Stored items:
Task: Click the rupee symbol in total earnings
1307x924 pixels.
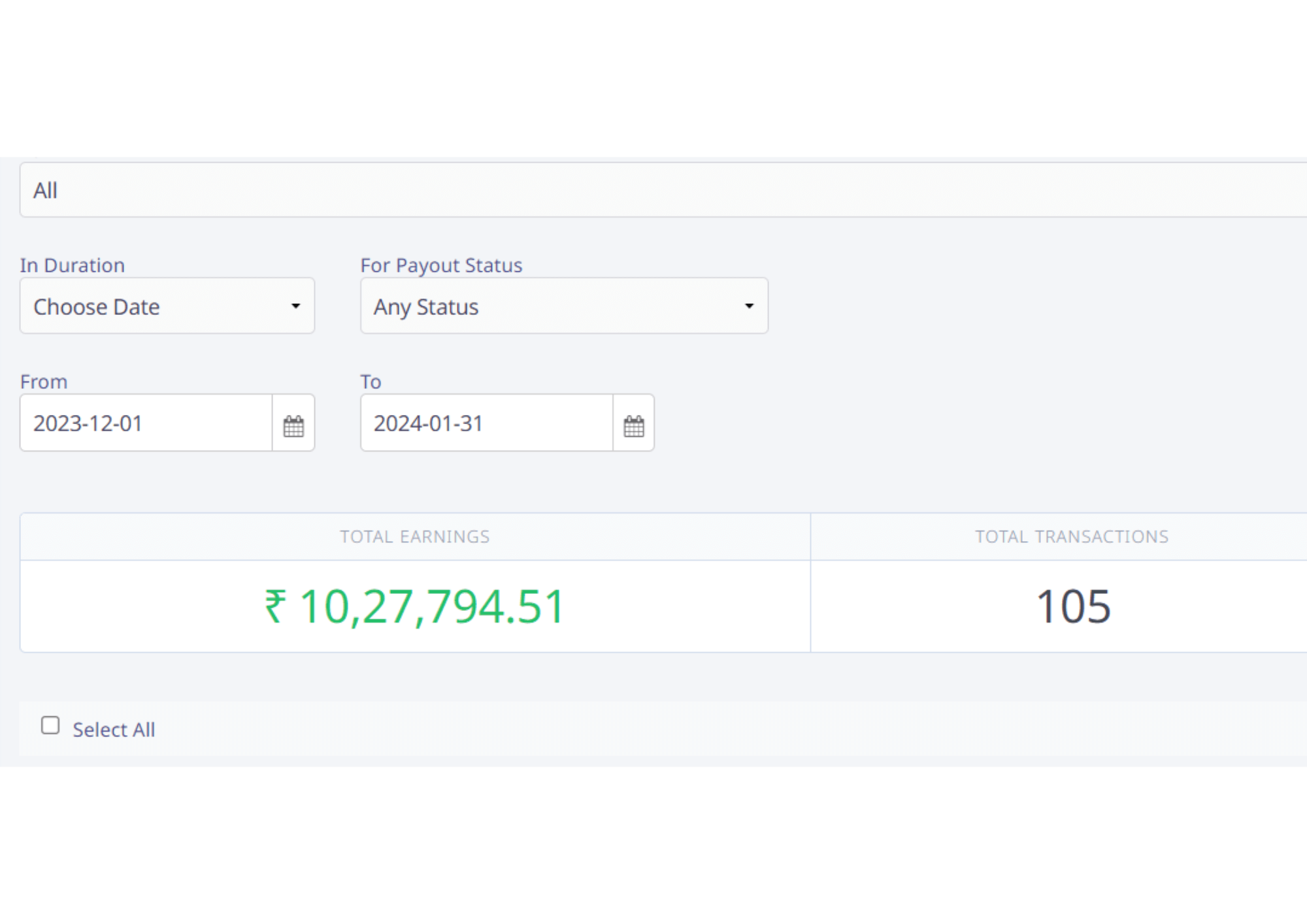Action: pyautogui.click(x=275, y=606)
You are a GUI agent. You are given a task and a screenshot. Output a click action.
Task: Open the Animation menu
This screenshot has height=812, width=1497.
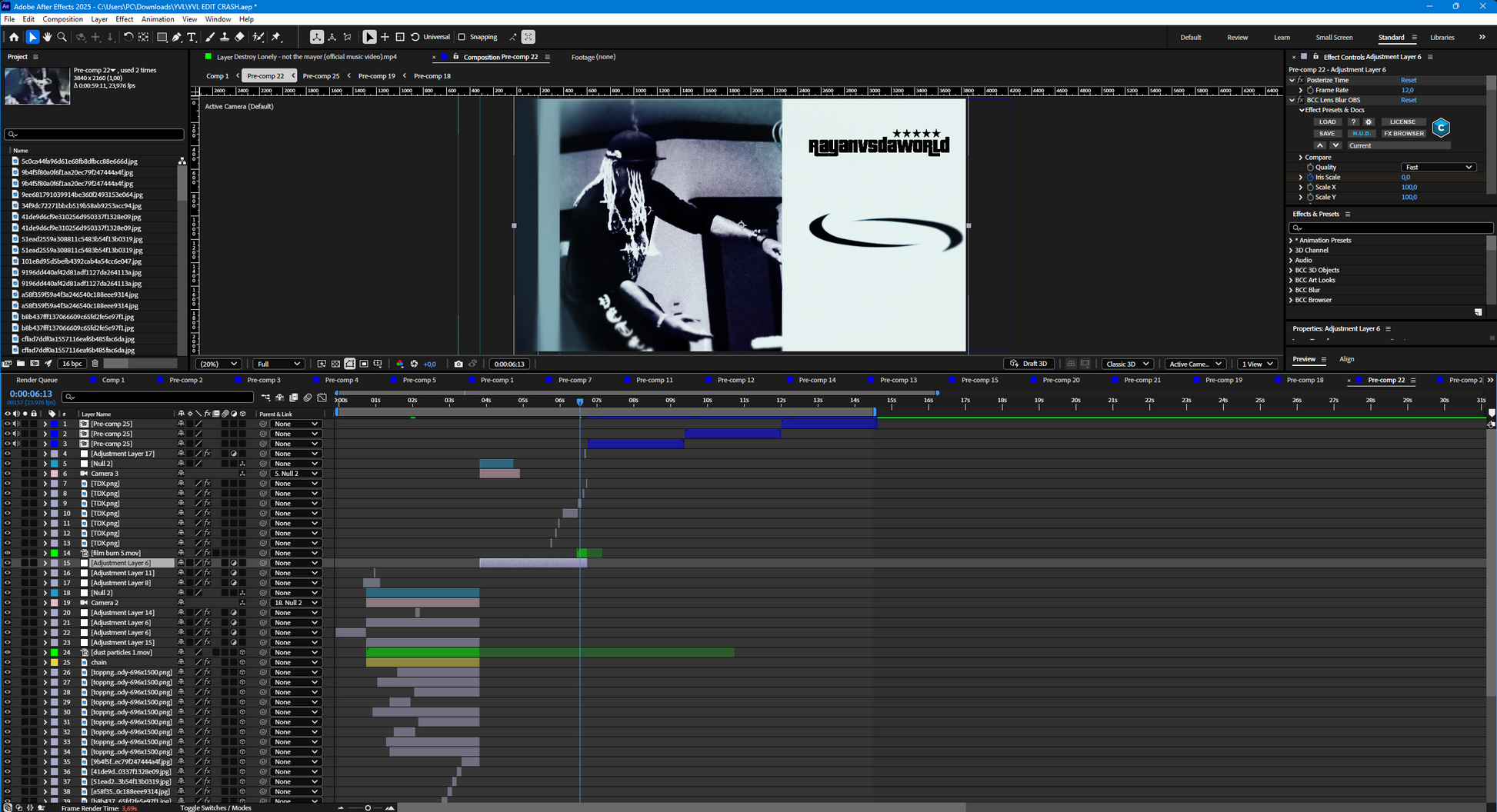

WHAT YOU HAVE TO DO
Please print exactly the lines from the line containing "You are a GUI" through the end of the records above, both included, leaving out every picture.

COMPLETED EXERCISE
You are a GUI agent. You are given a task and a screenshot. Output a click action.
Task: Open the Animation menu
This screenshot has height=812, width=1497.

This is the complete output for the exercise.